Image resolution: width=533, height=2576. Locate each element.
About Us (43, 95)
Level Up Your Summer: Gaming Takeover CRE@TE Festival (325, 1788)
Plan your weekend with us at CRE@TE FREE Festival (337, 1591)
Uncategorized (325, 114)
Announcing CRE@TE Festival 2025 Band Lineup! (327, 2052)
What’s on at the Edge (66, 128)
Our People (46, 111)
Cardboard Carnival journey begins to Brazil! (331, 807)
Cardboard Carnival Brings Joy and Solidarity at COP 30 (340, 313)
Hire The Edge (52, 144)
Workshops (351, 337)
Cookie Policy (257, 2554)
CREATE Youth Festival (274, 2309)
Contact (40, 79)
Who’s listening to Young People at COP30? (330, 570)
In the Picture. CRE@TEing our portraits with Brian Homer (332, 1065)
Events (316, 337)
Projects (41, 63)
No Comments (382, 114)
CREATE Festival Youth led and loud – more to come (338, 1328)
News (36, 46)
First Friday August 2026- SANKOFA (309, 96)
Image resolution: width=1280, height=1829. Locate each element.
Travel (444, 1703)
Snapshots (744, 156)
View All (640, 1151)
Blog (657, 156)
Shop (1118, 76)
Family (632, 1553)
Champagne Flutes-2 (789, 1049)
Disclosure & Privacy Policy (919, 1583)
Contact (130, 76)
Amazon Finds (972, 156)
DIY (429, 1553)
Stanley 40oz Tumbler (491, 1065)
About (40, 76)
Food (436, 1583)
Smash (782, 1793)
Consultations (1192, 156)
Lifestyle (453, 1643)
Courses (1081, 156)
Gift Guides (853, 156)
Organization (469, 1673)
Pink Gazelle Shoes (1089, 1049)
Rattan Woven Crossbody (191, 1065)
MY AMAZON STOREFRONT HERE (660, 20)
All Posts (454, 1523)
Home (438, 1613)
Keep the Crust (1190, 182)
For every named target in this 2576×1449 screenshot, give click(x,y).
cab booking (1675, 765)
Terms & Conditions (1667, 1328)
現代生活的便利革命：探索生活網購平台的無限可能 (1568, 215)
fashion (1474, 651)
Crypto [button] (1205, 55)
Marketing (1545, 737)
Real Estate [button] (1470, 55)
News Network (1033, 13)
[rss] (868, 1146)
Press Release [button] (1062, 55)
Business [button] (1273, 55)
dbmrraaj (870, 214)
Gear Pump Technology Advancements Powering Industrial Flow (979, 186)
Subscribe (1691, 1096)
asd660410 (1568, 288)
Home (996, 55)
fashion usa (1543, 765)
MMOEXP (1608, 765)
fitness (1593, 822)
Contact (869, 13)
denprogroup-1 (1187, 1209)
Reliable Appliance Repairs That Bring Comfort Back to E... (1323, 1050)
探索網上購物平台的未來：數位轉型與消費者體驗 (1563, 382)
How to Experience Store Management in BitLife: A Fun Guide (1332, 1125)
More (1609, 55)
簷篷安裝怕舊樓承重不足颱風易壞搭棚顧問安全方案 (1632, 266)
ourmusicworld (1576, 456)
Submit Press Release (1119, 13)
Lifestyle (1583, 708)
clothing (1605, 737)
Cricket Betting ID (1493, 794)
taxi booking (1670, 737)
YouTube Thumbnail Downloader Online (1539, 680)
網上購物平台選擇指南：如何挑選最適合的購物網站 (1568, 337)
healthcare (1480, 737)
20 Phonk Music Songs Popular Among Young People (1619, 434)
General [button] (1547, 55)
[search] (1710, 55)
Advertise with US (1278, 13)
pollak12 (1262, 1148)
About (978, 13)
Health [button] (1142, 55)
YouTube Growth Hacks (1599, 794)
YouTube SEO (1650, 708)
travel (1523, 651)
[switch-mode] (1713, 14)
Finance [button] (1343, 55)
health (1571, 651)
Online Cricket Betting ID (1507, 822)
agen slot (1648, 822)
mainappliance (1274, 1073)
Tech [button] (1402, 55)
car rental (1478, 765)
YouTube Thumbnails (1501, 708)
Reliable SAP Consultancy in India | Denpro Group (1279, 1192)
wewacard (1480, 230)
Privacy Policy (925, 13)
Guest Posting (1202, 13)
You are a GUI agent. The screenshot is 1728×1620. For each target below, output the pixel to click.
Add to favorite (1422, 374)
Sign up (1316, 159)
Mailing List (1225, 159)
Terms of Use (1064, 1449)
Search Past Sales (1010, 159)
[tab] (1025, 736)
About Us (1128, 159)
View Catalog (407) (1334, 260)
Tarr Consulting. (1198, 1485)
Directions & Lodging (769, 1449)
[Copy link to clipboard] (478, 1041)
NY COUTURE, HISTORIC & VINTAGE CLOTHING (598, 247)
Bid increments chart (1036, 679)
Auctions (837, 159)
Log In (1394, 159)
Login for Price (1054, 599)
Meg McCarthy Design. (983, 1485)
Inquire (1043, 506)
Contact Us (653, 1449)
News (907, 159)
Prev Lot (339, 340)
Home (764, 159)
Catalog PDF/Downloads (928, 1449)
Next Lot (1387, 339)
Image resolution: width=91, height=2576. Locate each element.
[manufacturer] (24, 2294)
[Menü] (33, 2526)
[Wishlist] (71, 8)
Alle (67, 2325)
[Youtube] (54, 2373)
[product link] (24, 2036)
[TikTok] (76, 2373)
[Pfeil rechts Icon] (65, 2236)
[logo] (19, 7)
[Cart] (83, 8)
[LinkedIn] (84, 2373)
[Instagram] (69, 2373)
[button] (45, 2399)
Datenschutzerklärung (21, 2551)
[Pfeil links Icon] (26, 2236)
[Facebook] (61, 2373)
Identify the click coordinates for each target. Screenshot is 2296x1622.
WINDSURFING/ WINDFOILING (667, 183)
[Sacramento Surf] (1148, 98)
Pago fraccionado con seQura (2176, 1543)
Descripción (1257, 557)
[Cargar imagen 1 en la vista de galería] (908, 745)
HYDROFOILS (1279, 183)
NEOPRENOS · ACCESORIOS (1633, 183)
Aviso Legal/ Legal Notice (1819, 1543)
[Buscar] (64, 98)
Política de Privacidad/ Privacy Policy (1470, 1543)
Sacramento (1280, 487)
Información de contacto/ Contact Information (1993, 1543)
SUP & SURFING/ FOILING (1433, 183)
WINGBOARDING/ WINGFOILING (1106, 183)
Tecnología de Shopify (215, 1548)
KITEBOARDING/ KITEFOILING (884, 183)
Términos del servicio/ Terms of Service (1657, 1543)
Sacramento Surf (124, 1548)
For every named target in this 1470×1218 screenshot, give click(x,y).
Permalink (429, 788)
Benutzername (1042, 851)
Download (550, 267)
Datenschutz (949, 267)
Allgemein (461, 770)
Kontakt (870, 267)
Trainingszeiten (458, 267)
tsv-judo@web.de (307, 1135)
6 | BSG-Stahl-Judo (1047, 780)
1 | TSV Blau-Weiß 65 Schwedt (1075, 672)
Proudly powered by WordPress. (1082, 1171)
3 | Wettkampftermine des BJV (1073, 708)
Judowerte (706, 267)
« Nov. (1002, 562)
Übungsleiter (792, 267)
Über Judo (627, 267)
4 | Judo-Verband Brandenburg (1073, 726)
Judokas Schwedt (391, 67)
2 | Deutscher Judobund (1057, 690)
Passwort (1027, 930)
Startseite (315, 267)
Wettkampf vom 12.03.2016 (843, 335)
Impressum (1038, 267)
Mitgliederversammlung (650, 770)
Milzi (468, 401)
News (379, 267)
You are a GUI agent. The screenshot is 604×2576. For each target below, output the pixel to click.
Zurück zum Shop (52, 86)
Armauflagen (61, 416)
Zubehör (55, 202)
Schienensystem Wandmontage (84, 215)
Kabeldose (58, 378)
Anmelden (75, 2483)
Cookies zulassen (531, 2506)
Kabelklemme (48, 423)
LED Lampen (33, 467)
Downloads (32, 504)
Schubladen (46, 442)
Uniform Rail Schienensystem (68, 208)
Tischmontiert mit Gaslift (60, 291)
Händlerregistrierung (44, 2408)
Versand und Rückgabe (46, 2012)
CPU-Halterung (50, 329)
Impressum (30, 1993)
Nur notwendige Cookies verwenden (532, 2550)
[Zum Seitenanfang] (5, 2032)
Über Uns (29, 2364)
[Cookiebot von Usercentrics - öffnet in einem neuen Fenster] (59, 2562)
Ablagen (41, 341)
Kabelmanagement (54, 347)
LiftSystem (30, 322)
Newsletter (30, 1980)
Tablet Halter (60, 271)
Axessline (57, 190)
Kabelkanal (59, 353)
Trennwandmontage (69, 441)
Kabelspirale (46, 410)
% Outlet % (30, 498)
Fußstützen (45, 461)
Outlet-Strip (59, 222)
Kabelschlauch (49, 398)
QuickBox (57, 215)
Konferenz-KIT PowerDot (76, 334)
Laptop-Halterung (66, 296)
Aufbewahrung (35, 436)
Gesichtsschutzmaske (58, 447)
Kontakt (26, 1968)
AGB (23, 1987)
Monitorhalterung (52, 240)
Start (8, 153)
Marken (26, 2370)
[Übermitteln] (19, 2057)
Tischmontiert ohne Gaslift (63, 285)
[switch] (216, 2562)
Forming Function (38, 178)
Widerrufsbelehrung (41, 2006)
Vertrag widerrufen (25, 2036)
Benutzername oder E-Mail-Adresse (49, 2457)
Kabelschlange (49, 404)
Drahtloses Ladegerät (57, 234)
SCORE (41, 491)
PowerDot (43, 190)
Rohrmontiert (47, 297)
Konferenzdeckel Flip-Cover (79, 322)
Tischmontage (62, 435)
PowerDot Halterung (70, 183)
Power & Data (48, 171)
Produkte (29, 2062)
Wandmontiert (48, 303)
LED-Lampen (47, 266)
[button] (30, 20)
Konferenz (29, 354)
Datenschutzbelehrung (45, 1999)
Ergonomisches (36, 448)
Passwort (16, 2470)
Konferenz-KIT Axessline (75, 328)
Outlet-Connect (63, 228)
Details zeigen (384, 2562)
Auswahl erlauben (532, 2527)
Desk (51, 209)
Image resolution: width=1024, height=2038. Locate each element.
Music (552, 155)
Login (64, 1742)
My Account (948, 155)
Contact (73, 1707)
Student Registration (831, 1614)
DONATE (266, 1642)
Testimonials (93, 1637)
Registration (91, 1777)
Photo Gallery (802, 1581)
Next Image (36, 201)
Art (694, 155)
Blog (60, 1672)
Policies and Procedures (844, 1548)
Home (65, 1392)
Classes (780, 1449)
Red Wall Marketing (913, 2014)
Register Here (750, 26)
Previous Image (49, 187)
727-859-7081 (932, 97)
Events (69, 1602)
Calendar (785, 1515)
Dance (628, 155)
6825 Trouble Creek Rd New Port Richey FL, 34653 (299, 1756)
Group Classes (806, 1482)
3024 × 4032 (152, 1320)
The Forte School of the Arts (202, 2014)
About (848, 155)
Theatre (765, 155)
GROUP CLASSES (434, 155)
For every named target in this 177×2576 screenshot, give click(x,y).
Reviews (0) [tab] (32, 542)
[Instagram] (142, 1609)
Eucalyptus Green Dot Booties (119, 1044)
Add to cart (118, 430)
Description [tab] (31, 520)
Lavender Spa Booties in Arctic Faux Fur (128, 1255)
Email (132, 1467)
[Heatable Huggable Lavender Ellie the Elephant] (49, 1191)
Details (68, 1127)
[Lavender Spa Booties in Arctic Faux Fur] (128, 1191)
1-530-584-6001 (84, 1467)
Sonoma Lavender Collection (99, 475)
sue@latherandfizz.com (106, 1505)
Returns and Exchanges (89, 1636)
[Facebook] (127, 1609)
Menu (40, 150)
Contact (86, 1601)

-------------------------

YOUR TASK>
Each line of the data that includes "Cricket" should be copied.

TASK OUTPUT>
Cricket Betting ID (1493, 794)
Online Cricket Betting ID (1507, 822)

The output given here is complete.